WHAT TO DO
Can you reproduce everything in the listing from "Click the Twitter/X username input field" down to "Looking at the screenshot, I should 1519,613.", swapping "column header" for "column heading" and leaving everything else untouched?

MATERIAL FOR THIS TASK
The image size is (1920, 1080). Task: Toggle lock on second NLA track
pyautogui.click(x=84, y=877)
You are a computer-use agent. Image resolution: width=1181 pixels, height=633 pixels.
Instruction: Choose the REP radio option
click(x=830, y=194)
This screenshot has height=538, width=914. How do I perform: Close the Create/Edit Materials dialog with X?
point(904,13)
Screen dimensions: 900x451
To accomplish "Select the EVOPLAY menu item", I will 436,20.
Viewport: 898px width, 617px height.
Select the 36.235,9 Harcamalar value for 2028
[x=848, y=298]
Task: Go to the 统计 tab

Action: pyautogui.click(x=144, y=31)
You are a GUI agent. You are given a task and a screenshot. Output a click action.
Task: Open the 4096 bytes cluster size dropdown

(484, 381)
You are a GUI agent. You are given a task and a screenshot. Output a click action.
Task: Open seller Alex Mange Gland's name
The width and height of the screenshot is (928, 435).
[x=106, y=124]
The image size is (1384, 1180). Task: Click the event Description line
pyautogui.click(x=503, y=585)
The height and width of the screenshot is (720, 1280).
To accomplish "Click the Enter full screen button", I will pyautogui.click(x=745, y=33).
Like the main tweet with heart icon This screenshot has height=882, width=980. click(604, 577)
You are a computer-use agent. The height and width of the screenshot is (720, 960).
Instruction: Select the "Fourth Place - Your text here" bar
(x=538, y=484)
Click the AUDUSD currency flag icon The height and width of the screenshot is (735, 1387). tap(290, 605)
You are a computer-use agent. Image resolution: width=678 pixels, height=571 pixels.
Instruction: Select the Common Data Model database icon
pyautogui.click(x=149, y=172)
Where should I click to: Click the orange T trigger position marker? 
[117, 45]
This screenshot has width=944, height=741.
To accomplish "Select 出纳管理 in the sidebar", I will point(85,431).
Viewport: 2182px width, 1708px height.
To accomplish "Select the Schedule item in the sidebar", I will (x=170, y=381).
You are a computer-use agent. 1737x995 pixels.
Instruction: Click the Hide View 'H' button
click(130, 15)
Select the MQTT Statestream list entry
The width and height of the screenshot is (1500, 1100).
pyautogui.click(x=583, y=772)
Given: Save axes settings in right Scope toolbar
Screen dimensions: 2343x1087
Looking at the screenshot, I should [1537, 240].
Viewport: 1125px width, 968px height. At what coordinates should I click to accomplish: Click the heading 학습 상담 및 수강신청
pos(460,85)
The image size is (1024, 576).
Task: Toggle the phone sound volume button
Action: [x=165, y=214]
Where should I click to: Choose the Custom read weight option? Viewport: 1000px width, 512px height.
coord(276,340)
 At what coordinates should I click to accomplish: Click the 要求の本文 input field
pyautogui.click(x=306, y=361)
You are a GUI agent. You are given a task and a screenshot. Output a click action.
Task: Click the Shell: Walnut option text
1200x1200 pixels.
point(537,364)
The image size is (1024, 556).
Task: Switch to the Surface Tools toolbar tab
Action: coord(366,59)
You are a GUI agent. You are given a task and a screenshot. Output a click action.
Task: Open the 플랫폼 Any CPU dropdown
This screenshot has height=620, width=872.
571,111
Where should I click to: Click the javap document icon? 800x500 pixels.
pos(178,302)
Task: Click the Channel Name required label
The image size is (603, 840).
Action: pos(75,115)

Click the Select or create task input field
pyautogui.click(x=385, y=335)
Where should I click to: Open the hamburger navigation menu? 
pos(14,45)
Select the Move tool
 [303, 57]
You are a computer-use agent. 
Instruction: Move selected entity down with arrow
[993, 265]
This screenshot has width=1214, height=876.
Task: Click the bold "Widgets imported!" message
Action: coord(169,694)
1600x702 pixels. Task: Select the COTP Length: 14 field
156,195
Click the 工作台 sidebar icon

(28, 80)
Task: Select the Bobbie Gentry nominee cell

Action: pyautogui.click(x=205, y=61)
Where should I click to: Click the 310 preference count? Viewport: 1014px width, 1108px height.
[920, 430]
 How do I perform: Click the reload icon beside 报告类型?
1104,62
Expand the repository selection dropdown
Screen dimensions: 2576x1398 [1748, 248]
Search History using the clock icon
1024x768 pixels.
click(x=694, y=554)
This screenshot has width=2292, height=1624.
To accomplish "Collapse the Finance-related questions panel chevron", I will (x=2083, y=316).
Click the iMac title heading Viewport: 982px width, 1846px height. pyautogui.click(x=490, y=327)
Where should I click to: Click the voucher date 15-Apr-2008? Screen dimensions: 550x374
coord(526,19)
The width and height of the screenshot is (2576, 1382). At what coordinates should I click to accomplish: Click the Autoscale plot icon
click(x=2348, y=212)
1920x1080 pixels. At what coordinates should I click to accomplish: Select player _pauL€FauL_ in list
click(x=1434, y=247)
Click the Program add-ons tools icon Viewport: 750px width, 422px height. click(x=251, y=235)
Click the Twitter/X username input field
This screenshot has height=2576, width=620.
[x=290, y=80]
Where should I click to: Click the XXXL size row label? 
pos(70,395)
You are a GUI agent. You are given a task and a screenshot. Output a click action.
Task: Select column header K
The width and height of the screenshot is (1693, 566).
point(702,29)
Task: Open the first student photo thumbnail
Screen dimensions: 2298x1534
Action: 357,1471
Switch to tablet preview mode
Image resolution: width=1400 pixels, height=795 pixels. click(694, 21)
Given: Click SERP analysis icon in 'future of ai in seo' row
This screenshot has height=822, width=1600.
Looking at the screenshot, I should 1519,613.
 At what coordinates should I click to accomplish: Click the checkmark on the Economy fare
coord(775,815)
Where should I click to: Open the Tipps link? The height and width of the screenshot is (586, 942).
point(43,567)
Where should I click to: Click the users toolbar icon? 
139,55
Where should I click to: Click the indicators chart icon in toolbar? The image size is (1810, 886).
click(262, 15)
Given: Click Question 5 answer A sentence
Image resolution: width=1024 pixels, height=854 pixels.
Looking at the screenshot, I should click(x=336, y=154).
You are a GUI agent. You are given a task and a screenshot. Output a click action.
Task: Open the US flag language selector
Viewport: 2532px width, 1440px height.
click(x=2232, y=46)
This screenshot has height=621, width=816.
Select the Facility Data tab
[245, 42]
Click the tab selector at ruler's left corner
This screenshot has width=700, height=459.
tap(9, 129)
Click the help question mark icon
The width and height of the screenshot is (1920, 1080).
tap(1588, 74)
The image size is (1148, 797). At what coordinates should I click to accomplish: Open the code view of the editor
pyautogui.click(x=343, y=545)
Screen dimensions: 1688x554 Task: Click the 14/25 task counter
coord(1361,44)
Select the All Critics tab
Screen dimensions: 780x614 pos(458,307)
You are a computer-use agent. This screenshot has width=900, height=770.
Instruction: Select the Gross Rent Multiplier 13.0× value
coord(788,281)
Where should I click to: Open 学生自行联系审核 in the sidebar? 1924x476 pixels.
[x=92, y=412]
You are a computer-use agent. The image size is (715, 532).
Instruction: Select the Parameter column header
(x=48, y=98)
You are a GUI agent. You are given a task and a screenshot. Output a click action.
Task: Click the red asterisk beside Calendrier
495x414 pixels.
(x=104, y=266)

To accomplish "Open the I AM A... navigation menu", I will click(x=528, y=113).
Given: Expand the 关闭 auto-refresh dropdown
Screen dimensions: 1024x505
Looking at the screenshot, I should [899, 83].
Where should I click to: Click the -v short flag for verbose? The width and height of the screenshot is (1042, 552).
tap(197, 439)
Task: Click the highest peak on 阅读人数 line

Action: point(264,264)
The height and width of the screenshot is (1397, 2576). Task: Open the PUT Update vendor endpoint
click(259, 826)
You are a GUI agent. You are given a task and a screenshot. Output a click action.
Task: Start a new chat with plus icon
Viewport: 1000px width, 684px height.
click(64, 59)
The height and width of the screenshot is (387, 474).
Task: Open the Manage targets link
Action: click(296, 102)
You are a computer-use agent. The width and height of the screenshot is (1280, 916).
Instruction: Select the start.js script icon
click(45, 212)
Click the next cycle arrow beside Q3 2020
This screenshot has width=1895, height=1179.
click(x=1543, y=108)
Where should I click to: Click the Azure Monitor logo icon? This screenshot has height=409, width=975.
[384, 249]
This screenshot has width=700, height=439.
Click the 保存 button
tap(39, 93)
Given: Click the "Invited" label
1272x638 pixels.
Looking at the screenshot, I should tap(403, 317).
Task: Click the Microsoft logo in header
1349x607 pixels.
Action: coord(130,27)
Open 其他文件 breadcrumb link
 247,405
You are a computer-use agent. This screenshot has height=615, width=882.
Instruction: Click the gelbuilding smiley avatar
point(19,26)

CORRECT RESULT
Click the Twitter/X username input field
This screenshot has height=2576, width=620.
[x=290, y=80]
Where should I click to: Click the XXXL size row label? 
pos(70,395)
You are a GUI agent. You are given a task and a screenshot. Output a click action.
Task: Select column heading K
The width and height of the screenshot is (1693, 566).
point(702,29)
Task: Open the first student photo thumbnail
Screen dimensions: 2298x1534
Action: 357,1471
Switch to tablet preview mode
Image resolution: width=1400 pixels, height=795 pixels. click(694, 21)
Given: Click SERP analysis icon in 'future of ai in seo' row
This screenshot has height=822, width=1600.
Looking at the screenshot, I should 1519,613.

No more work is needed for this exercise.